_About this exercise_. Without changing anything, output the records below.

===============

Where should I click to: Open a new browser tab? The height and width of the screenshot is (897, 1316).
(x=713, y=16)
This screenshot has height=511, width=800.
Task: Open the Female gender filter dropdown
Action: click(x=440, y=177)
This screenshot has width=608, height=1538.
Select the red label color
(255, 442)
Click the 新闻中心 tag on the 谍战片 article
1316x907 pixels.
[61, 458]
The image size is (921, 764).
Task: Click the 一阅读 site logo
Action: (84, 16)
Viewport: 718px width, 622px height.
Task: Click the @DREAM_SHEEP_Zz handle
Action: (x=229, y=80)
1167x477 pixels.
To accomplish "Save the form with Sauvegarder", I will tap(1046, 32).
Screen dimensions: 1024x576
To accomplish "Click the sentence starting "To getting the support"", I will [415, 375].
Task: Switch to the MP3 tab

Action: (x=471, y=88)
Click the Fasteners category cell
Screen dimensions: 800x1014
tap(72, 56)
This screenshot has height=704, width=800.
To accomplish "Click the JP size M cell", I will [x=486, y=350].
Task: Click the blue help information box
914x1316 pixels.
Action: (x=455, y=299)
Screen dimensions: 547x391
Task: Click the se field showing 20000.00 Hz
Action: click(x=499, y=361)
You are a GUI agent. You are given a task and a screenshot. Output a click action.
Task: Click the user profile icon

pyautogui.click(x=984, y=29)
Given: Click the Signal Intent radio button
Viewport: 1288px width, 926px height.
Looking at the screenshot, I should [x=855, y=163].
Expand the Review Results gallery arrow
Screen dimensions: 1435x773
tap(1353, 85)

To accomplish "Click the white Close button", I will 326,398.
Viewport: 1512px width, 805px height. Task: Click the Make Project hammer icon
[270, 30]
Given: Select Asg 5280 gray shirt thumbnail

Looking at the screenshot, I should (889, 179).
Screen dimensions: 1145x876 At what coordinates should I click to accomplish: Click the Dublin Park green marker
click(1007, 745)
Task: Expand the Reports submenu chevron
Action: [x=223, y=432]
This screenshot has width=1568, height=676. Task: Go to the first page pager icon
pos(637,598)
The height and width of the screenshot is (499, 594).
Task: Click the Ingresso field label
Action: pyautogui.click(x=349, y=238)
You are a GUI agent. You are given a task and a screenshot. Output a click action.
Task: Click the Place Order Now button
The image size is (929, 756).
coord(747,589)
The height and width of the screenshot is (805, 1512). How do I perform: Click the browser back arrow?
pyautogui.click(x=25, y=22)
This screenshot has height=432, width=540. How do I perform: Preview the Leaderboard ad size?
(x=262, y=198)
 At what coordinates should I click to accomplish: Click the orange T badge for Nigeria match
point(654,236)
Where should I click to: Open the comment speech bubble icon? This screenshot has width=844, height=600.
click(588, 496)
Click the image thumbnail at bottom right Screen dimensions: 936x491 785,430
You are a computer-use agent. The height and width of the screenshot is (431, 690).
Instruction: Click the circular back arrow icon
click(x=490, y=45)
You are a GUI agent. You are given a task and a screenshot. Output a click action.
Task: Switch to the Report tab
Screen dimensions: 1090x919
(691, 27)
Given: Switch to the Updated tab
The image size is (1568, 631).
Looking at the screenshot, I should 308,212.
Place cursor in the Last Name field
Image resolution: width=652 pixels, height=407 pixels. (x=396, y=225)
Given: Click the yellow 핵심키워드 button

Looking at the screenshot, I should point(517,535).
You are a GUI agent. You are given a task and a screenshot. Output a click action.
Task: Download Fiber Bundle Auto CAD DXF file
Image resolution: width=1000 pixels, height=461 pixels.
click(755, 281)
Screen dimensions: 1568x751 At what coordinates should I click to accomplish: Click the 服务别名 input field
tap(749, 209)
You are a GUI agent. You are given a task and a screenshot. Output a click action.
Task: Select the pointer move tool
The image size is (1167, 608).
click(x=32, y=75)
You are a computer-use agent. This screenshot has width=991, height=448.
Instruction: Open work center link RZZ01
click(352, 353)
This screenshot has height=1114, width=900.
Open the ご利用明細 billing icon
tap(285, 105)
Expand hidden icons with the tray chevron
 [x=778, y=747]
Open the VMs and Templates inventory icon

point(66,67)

===============

_Task solution_.
Where should I click to: Open a new browser tab? The height and width of the screenshot is (897, 1316).
(x=713, y=16)
This screenshot has height=511, width=800.
Task: Open the Female gender filter dropdown
Action: click(x=440, y=177)
This screenshot has width=608, height=1538.
Select the red label color
(255, 442)
Click the 新闻中心 tag on the 谍战片 article
1316x907 pixels.
[61, 458]
The image size is (921, 764).
Task: Click the 一阅读 site logo
Action: (84, 16)
Viewport: 718px width, 622px height.
Task: Click the @DREAM_SHEEP_Zz handle
Action: (x=229, y=80)
1167x477 pixels.
To accomplish "Save the form with Sauvegarder", I will tap(1046, 32).
Screen dimensions: 1024x576
To accomplish "Click the sentence starting "To getting the support"", I will [415, 375].
Task: Switch to the MP3 tab

Action: (x=471, y=88)
Click the Fasteners category cell
Screen dimensions: 800x1014
tap(72, 56)
This screenshot has height=704, width=800.
To accomplish "Click the JP size M cell", I will [x=486, y=350].
Task: Click the blue help information box
914x1316 pixels.
Action: (x=455, y=299)
Screen dimensions: 547x391
Task: Click the se field showing 20000.00 Hz
Action: click(x=499, y=361)
You are a GUI agent. You are given a task and a screenshot. Output a click action.
Task: Click the user profile icon

pyautogui.click(x=984, y=29)
Given: Click the Signal Intent radio button
Viewport: 1288px width, 926px height.
Looking at the screenshot, I should [x=855, y=163].
Expand the Review Results gallery arrow
Screen dimensions: 1435x773
tap(1353, 85)

To accomplish "Click the white Close button", I will 326,398.
Viewport: 1512px width, 805px height. Task: Click the Make Project hammer icon
[270, 30]
Given: Select Asg 5280 gray shirt thumbnail

Looking at the screenshot, I should (889, 179).
Screen dimensions: 1145x876 At what coordinates should I click to accomplish: Click the Dublin Park green marker
click(1007, 745)
Task: Expand the Reports submenu chevron
Action: [x=223, y=432]
This screenshot has width=1568, height=676. Task: Go to the first page pager icon
pos(637,598)
The height and width of the screenshot is (499, 594).
Task: Click the Ingresso field label
Action: pyautogui.click(x=349, y=238)
You are a GUI agent. You are given a task and a screenshot. Output a click action.
Task: Click the Place Order Now button
The image size is (929, 756).
coord(747,589)
The height and width of the screenshot is (805, 1512). How do I perform: Click the browser back arrow?
pyautogui.click(x=25, y=22)
This screenshot has height=432, width=540. How do I perform: Preview the Leaderboard ad size?
(x=262, y=198)
 At what coordinates should I click to accomplish: Click the orange T badge for Nigeria match
point(654,236)
Where should I click to: Open the comment speech bubble icon? This screenshot has width=844, height=600.
click(588, 496)
Click the image thumbnail at bottom right Screen dimensions: 936x491 785,430
You are a computer-use agent. The height and width of the screenshot is (431, 690).
Instruction: Click the circular back arrow icon
click(x=490, y=45)
You are a GUI agent. You are given a task and a screenshot. Output a click action.
Task: Switch to the Report tab
Screen dimensions: 1090x919
(691, 27)
Given: Switch to the Updated tab
The image size is (1568, 631).
Looking at the screenshot, I should 308,212.
Place cursor in the Last Name field
Image resolution: width=652 pixels, height=407 pixels. (x=396, y=225)
Given: Click the yellow 핵심키워드 button

Looking at the screenshot, I should point(517,535).
You are a GUI agent. You are given a task and a screenshot. Output a click action.
Task: Download Fiber Bundle Auto CAD DXF file
Image resolution: width=1000 pixels, height=461 pixels.
click(755, 281)
Screen dimensions: 1568x751 At what coordinates should I click to accomplish: Click the 服务别名 input field
tap(749, 209)
You are a GUI agent. You are given a task and a screenshot. Output a click action.
Task: Select the pointer move tool
The image size is (1167, 608).
click(x=32, y=75)
You are a computer-use agent. This screenshot has width=991, height=448.
Instruction: Open work center link RZZ01
click(352, 353)
This screenshot has height=1114, width=900.
Open the ご利用明細 billing icon
tap(285, 105)
Expand hidden icons with the tray chevron
 [x=778, y=747]
Open the VMs and Templates inventory icon

point(66,67)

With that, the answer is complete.